I have not connected yet to my local poetry scene in the ABQ. Being slightly hermitish, I need a somewhat more outgoing friend to assist in my branch out. In Santa Fe I did attend two or three readings given by a local poetry society but it was always a trial to drag along Monsieur Big Bang and I never felt comfortable going alone. It's not like poets are overly friendly at such things. Mr. BB did attend a recent Central New Mexico Community College (CNM) author’s event with me to see guest reader Arthur Sze.
CNM is not an art or liberal arts school. The school started as a technical college and has retained its core identity as a trade school. However, the death of Freddie Gray in Baltimore and the resulting riots against police violence did manage to inspire an art piece here that captured the attention on local news. To repeat, the controversial art piece came not from the Art Institute of Santa Fe, or the Institute of American Indian Arts or from the big boy, UNM. No, the controversial piece came from CNM. Joshua Gonzales was one of the artists who made the piece out of plastic and tape. View the news piece.
Meanwhile, I’ve been working with a CNM English professor on a large web-content project and recently came across some recent video work he’s been involved in with his poetry students. Patrick Houlihan hosted a well-made video poetry reading called Cyber Nimbus Melodies.

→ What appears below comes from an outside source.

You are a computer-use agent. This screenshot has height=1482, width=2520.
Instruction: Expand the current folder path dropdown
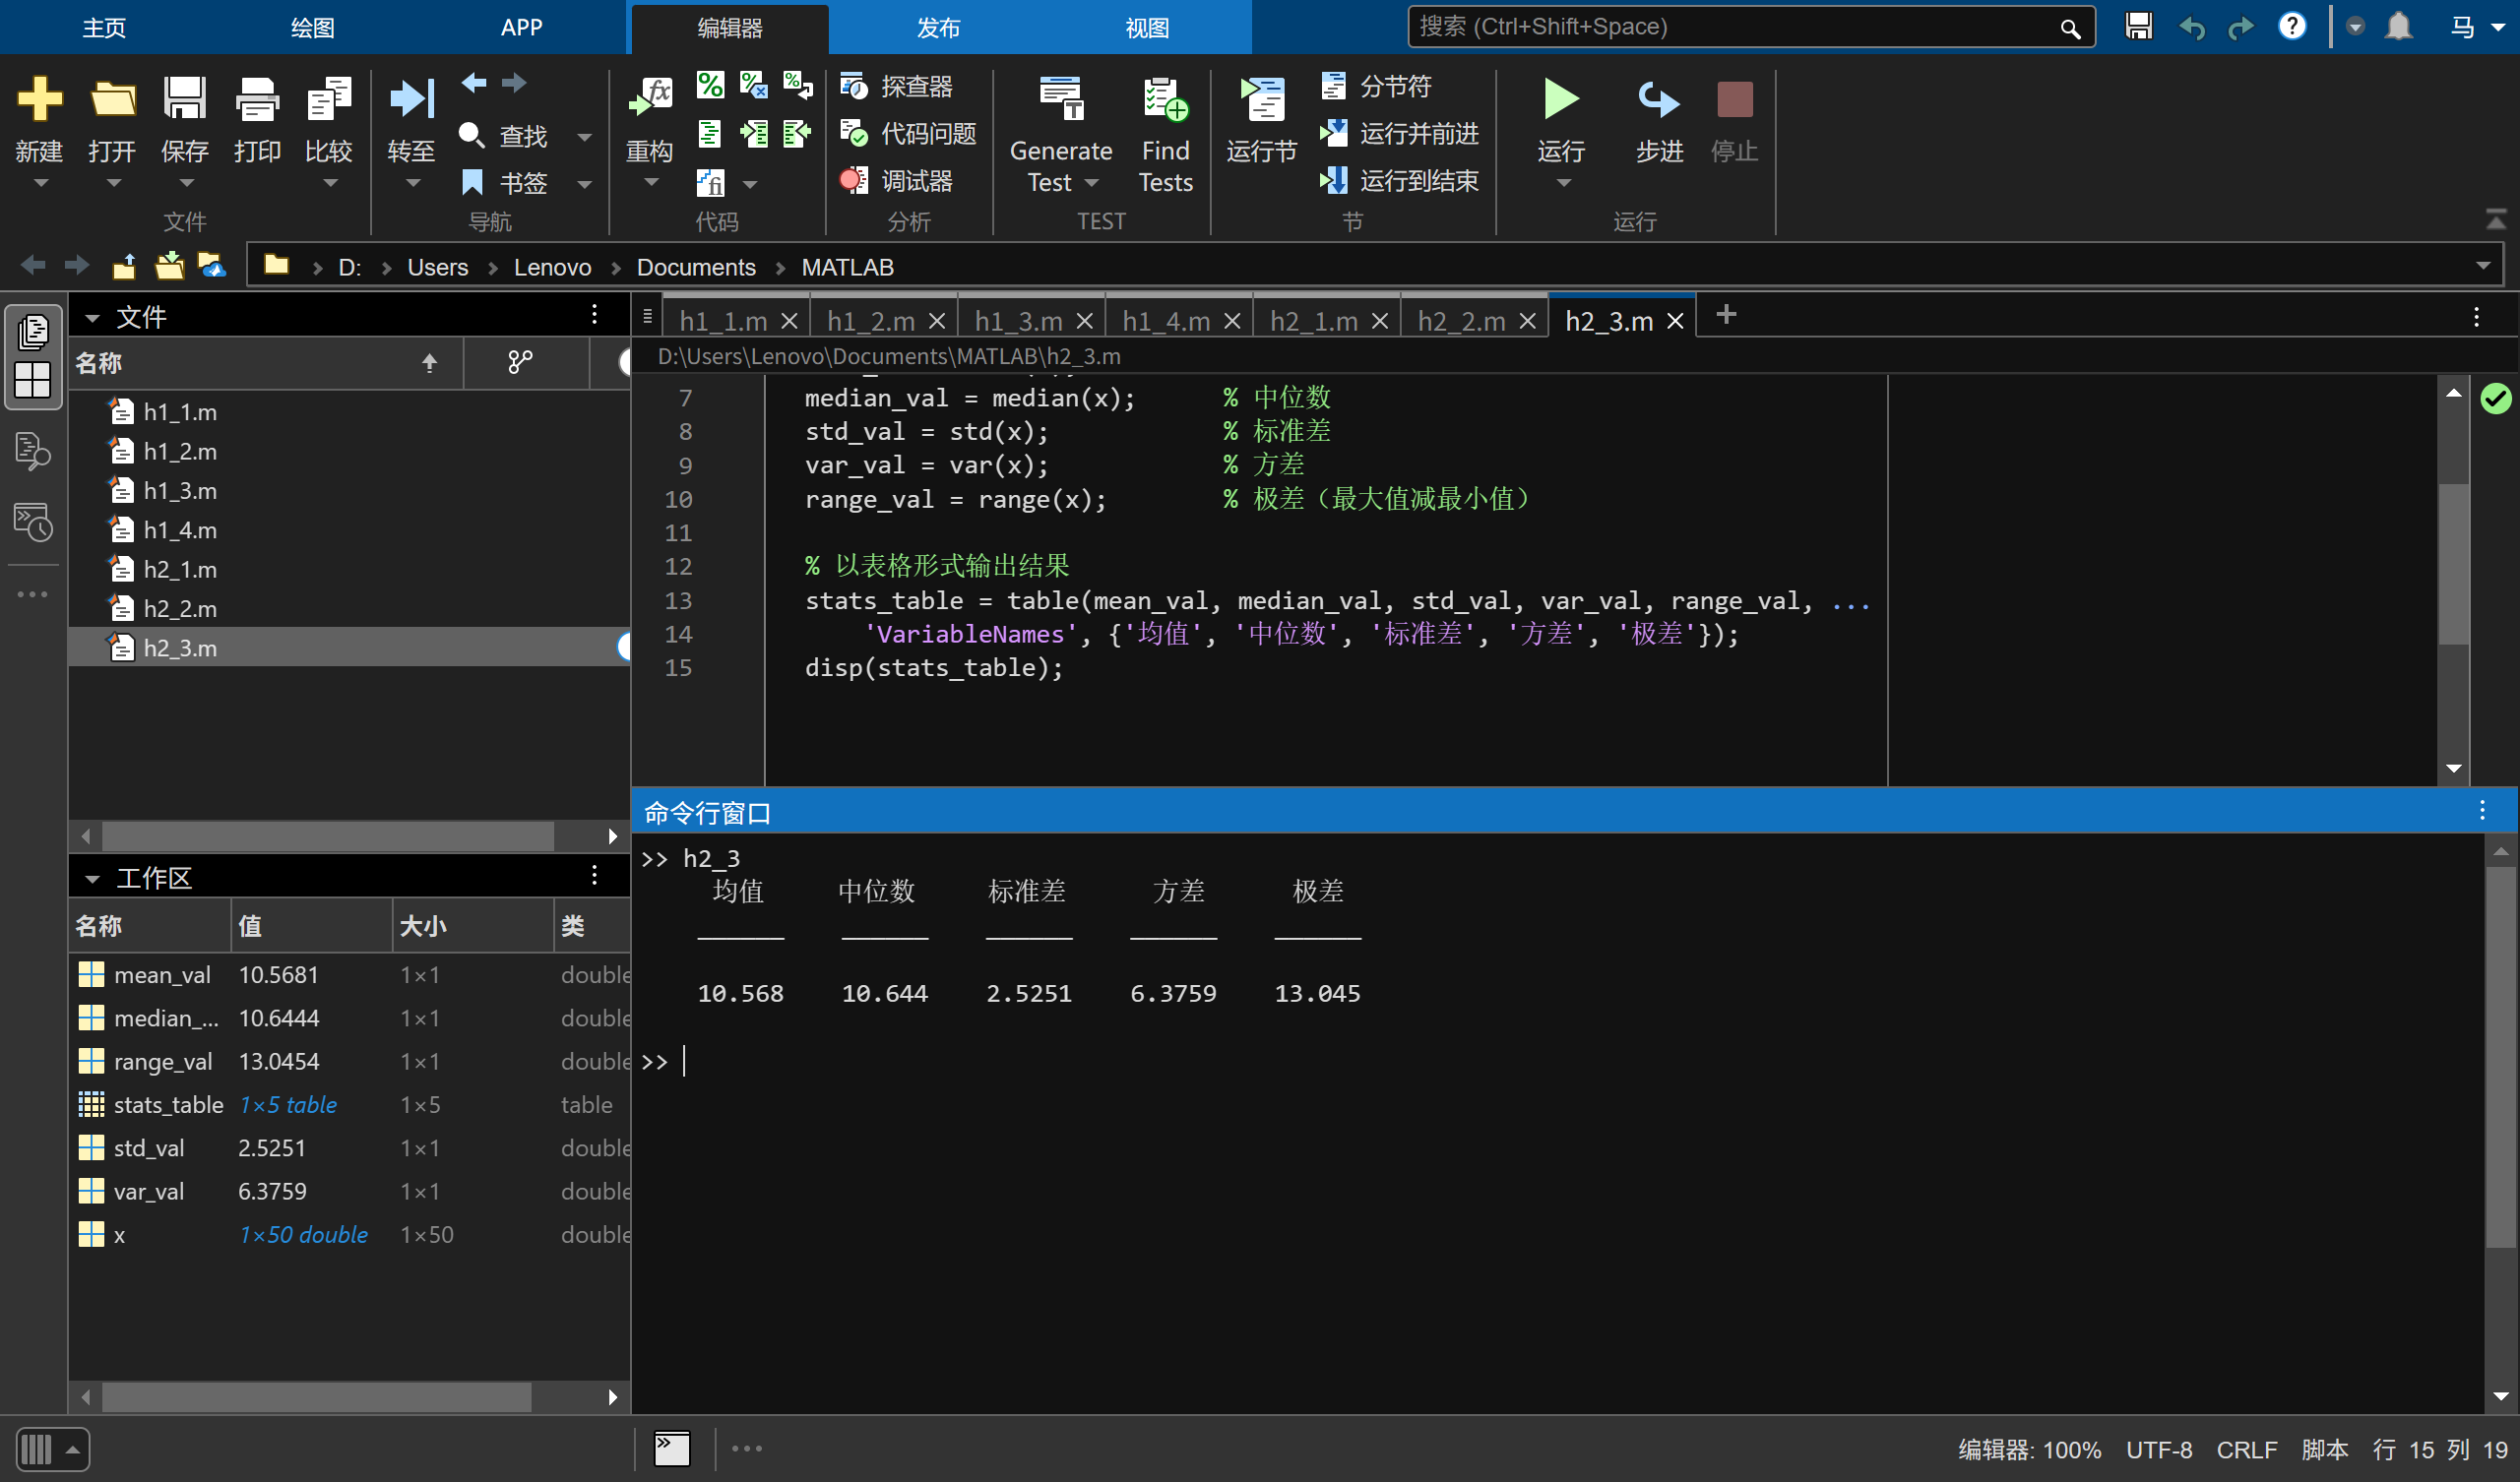click(x=2483, y=266)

Seven or so students read about five poems a piece in our production studio. Some awesome green screen backgrounds were used (explosive lightning, fire explosions, a pastoral kitchen scene). The sound quality and lighting gave these readings some pop. The fact is I would have loved the opportunity to practice reading during my undergraduate OR graduate school years. But YouTube wasn’t even a gleam in the Internet’s eye back then. Forget about having a full production studio we could have access to. Imagine this being a class requirement!
There are also some interesting poems here. Donald Seals’ piece “The Voice of Slavery” has a surprise ending. Elements of mindfulness and lives transforming populate his pieces. Dennis Noel had a great reading delivery and I loved his poem about pride and false self-esteem called “A Deadly Sin.” He also invoked Edward Munch, fractals and Zoloft. Fabulous!
Some of the poets became emotional while reading, including Tanya Gonzales (who quotes Marcel Proust about suffering in a poem that ended strong called “Good Grief”) and Reynaldo Garcia. I liked his poem “I Am Learning.” Claire Rutland had a strong one called “Buried Alive” and a untitled poem about issues of communication. Will Vega did a poem in Spanish and talked about willpower. And Josiah Ruanhorse was full of piss and vinegar in long pieces about ancestry and sobriety. Of all the poets, I probably disagreed the most with the content of his pieces (being a working woman and all), but I’d like to check back with him in 20 years and see where he's at then with his political views.
Many of the poets covered themes appropriate to young college students: pressing on, perseverance, failed love relationships, loss and students composed plenty of formal pieces for those naysayers who believe that kids today aren’t learning their forms.
As a poetry reader or writer, it’s important to hear the sounds of different voices, literally. This is the most powerful aspect of an open reading for me. In this "me-me-me" culture—we should always try to practice the art of seeing another person and listening to their physical voice.
The Literary Magazine Reading
CNM’s production studio also posted a video recording of the literary magazine launch.
If there’s one thing I’ve learned in New Mexico, poet's here love marathon readings. Each one I’ve ever attended has stretched to at least 2 hours. But this video gives you a good sense of what college poetry readings are all about. A prominent ABQ slam poet named Don McIver begins the reading after Patrick Houlihan does an initial introduction. Houlihan speaks of poems as “brain prints on paper,” as unique as fingerprints. He also talks a bit about the project of putting the magazine together.
I guess I'm beginning to recognize poet faces. I’d just seen McIver a month ago doing a reading at a local showing of the 1980s William Burroughs biopic.
As far as readings go, I like to see what people wear. I saw everything from a Scorpions band t-shirt to sparkly party tops. I don’t know if it’s the Spanish influence here in New Mexico but a lot of the kids invoke the element of blood in their poems. This reminds me of the Spanish poets I like who tend to be more fully connected with ideas of the body and mortality.
While I was at IAIA, there were no student readings that I can remember. This might be because the student literary magazine had to be recalled the year I was there due to egregious layout issues. I managed to keep my copy and blogged about it. I haven’t read the CNM magazine yet but will post more about that soon.